Assigned task:
Scan the records below. List lines holding "height".
- - - - -
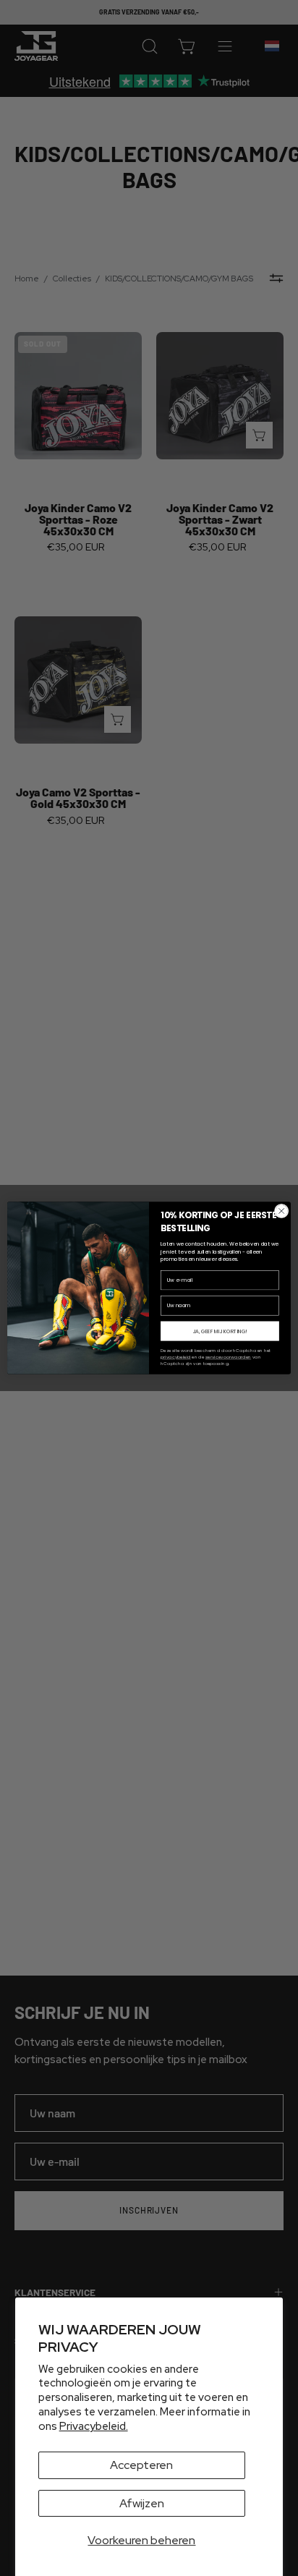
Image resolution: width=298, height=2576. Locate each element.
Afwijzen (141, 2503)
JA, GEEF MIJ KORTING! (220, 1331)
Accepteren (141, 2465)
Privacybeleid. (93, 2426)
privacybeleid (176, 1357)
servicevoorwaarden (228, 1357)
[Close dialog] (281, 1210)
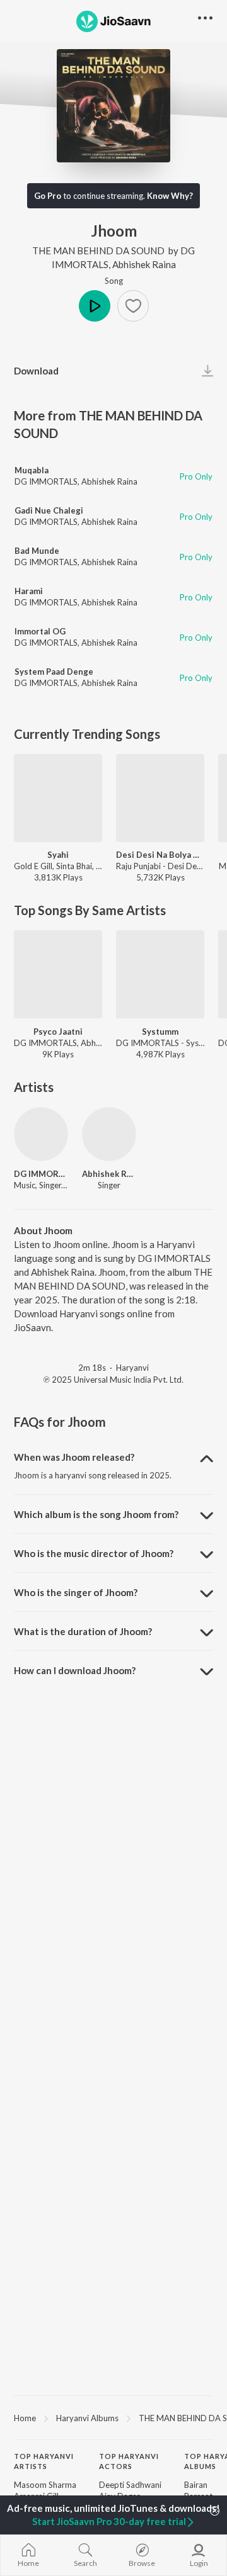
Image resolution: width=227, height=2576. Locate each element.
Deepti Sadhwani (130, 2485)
- - - - -
Your solution:
Image resolution: width=298, height=2576. Locate each element.
Image resolution: width=227, height=2576. Locate each element.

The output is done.